Facebook paid £4.16m in UK corporation tax last year, as it expanded its business in the UK.
It is a big increase on the £4,327 paid in 2014, which prompted an outcry from campaigners who argued it had paid too little.
However,
critics may also be riled by the fact that the company will receive a
tax credit of £11m, which can be used to offset tax bills at a later
date.
The firm said it was "proud" to have grown its business in the UK.
The
social network posted taxable profit for the year to 31 December of
about £20m, on which it paid tax at the standard corporation tax rate.
Turnover more than doubled to £210m.
The tax credit is the result of offsetting payments linked to its bonus scheme for staff.
Facebook said in March it would no longer route advertising sales through Ireland for its largest advertisers.
That change, which took effect on 1 April, should mean the US company starts paying millions of pounds more in tax in the UK.
A
spokesperson for Facebook said: "We are proud that in 2015 we have
continued to grow our business in the UK and created over 300 new high
skilled jobs. We pay all the taxes that we are required to under UK
law."
The figures were revealed in Facebook UK's accounts, which were published on Companies House on Sunday.

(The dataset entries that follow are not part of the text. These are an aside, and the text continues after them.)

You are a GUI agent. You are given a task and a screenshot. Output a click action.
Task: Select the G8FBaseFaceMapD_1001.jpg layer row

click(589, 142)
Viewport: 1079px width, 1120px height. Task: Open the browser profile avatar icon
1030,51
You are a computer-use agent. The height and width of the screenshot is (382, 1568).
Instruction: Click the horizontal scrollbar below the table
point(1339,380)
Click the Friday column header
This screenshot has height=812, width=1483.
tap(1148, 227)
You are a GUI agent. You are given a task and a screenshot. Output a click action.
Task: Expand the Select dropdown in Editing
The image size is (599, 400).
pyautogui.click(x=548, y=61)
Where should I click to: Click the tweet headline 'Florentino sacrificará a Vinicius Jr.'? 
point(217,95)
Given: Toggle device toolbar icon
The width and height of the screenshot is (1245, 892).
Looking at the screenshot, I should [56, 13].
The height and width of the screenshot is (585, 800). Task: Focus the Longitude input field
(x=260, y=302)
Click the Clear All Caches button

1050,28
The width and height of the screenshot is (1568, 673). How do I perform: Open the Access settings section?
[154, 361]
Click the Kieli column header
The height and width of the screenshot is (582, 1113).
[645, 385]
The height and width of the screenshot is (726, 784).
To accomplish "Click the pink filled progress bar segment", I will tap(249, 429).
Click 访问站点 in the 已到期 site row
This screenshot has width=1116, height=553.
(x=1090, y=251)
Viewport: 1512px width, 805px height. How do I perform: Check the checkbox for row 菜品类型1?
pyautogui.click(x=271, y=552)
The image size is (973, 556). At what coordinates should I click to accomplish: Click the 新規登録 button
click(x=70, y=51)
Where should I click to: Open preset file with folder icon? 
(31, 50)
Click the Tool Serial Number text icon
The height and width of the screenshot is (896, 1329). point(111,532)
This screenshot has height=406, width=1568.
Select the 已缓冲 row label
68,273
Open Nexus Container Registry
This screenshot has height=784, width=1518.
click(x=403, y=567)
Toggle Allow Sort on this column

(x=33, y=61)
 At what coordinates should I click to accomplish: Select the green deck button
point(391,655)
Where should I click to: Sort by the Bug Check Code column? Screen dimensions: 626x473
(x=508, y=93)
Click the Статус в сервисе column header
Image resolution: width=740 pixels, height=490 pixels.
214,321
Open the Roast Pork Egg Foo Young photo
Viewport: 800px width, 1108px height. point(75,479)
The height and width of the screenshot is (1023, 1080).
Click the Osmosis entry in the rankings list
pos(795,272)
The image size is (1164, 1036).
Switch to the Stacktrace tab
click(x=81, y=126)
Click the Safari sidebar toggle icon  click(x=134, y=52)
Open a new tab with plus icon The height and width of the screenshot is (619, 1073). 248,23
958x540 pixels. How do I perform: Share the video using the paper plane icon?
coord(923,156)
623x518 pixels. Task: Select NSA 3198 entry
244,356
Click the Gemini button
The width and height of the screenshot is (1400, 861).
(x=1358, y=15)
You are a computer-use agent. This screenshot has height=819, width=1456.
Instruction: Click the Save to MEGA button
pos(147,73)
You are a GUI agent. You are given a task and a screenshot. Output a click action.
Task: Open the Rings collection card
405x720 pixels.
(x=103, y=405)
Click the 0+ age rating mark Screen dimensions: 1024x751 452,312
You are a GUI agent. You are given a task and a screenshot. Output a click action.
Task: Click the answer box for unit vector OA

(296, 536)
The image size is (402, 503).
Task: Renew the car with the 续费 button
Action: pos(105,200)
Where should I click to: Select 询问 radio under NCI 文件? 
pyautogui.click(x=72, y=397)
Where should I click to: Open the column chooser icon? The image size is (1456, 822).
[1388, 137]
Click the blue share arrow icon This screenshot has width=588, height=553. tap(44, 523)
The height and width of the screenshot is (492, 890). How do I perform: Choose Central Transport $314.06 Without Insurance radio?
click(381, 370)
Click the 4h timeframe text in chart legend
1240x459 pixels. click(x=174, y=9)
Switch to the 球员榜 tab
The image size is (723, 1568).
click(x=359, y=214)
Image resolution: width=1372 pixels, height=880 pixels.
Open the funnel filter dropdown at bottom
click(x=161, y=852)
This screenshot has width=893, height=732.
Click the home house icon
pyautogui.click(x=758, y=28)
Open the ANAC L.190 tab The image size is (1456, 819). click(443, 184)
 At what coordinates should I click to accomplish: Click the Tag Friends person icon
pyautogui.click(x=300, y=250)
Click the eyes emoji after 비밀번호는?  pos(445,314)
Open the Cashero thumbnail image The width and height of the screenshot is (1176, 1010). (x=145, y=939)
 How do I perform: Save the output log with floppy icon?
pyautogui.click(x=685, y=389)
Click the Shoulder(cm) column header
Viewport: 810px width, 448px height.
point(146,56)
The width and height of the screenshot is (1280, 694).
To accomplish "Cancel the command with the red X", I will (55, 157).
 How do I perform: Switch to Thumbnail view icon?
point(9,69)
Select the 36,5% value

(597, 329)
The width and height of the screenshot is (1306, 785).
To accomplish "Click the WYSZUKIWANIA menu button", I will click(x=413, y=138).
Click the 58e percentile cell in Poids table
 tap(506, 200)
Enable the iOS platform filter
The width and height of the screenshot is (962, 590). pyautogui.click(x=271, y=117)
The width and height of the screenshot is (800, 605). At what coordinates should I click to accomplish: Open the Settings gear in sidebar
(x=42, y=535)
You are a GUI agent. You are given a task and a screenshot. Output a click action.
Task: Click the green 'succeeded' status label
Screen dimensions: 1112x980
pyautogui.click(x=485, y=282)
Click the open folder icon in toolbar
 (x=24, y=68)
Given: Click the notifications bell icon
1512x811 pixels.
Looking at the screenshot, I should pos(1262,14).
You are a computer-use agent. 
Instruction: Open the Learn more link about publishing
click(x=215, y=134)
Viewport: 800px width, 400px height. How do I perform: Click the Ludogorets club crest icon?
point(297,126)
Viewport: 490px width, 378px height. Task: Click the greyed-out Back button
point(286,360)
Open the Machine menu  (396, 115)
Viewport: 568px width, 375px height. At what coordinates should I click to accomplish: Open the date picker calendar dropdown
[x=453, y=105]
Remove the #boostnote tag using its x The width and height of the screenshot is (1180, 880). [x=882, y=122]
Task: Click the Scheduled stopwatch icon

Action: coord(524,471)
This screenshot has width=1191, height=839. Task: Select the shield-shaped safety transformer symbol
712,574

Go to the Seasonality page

Richard Murphy, a chartered accountant and professor of practice in
international political economy at City, University of London, said it
was difficult to determine whether Facebook was paying the right amount
of tax in Britain.
"Facebook's UK accounts do not represent its
real sales in this country, which are actually booked in Ireland with
their true value never being disclosed," he said.
'Exercise in opacity'
"The
Facebook UK accounts just record the costs it incurs in the UK, with a
bit of profit added on to keep HMRC happy. That's not good enough in the
current climate.
"Facebook UK's accounts are an exercise in
opacity when what we really need is transparency. If accountants
continue to refuse to provide what users of accounts need then it will
be time for the government to act."
Tax specialist Jo Maugham QC
said: "Facebook's accounts are rather opaque. But we can be confident
that the structure of its business continues to be driven by the desire
to make the smallest possible financial contribution to the public
infrastructure it uses."
Analysis
Theo Leggett, business reporter
When
Facebook revealed it had paid just £4,327 in tax in 2014, there was a
storm of protest from campaigners. Like other digital era
multinationals, it has come under fire for doing a great deal of
business here, but paying very little into the national coffers.
2015's
bill looks decidedly steeper, but it still appears to bear little
relation to the amount of business actually being done by the company.
It is based entirely on revenues from engineering and marketing services
supplied to other parts of the Facebook group.
It will be
different in future. The company agreed earlier this year to book sales
to major UK advertisers in Britain, rather than Ireland - so they will
be subject to tax here.
Although this won't include sales made over the internet, it should still mean a much bigger payment is due for 2016.
That may go some way towards appeasing campaigners - and keeping the UK authorities at arms length.